[Data supplied]
*** Begin section ***

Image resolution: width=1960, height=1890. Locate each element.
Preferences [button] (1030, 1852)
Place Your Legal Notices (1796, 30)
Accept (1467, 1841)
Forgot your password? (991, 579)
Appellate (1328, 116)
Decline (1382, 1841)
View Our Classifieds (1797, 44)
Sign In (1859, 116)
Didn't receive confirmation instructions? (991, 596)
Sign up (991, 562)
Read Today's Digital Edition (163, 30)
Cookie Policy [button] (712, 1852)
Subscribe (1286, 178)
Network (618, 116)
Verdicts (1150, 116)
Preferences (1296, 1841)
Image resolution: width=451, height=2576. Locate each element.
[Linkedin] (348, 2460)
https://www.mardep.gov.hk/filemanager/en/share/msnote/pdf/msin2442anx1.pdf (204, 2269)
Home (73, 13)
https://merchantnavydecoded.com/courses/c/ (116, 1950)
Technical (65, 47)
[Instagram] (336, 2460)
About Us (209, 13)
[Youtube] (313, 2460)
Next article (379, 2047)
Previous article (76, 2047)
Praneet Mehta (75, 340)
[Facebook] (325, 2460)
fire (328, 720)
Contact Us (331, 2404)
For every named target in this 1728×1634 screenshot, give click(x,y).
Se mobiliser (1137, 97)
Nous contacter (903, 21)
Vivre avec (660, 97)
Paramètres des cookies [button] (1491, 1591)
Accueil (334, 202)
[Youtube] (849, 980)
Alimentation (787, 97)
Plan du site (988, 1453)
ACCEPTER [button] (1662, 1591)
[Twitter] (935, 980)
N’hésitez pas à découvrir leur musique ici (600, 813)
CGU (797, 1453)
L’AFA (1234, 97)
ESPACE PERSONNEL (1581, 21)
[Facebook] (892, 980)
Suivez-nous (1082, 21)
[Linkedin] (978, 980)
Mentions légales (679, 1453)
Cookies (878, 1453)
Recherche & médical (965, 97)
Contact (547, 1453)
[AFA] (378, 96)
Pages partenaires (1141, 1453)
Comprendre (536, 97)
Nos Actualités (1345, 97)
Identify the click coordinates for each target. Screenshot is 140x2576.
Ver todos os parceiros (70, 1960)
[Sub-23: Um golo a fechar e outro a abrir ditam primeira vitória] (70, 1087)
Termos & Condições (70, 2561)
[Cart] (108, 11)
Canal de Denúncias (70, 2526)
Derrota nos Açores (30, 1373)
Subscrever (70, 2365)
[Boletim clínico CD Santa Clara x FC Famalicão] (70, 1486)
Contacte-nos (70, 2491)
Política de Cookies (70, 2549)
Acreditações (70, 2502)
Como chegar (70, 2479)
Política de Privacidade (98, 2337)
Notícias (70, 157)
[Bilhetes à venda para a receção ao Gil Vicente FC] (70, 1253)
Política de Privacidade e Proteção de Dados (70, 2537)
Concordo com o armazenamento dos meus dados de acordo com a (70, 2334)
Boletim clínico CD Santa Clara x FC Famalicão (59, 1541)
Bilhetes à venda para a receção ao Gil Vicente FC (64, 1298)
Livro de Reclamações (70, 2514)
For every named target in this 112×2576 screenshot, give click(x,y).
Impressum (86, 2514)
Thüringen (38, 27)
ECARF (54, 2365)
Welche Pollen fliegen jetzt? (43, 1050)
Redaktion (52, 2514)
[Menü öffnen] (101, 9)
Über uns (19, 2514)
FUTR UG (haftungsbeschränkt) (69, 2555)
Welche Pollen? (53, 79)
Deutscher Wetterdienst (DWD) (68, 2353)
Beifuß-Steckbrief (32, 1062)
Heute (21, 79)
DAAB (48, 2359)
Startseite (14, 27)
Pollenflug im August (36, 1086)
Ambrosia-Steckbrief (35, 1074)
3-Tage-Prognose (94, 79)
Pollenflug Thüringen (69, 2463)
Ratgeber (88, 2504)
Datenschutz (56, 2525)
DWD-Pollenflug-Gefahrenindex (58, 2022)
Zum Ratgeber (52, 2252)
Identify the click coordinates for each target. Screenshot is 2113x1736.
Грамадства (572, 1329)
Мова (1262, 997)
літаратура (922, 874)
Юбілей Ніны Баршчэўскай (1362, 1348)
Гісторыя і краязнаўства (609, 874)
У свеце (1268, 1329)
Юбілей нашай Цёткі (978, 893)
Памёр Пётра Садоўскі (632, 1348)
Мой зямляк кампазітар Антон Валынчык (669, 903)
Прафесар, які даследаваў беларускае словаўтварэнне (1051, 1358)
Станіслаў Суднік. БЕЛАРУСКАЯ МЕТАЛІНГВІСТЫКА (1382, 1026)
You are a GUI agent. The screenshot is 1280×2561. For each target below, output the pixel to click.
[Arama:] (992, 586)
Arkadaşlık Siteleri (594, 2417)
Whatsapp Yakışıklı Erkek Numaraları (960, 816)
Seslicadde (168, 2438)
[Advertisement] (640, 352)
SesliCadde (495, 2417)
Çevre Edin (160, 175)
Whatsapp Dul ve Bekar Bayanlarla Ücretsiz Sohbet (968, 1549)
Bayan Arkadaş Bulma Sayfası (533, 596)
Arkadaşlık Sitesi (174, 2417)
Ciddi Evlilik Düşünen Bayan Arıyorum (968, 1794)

*** End section ***

In the entries above, count every line containing the word "element". Write only the total.

[Output for this task]
2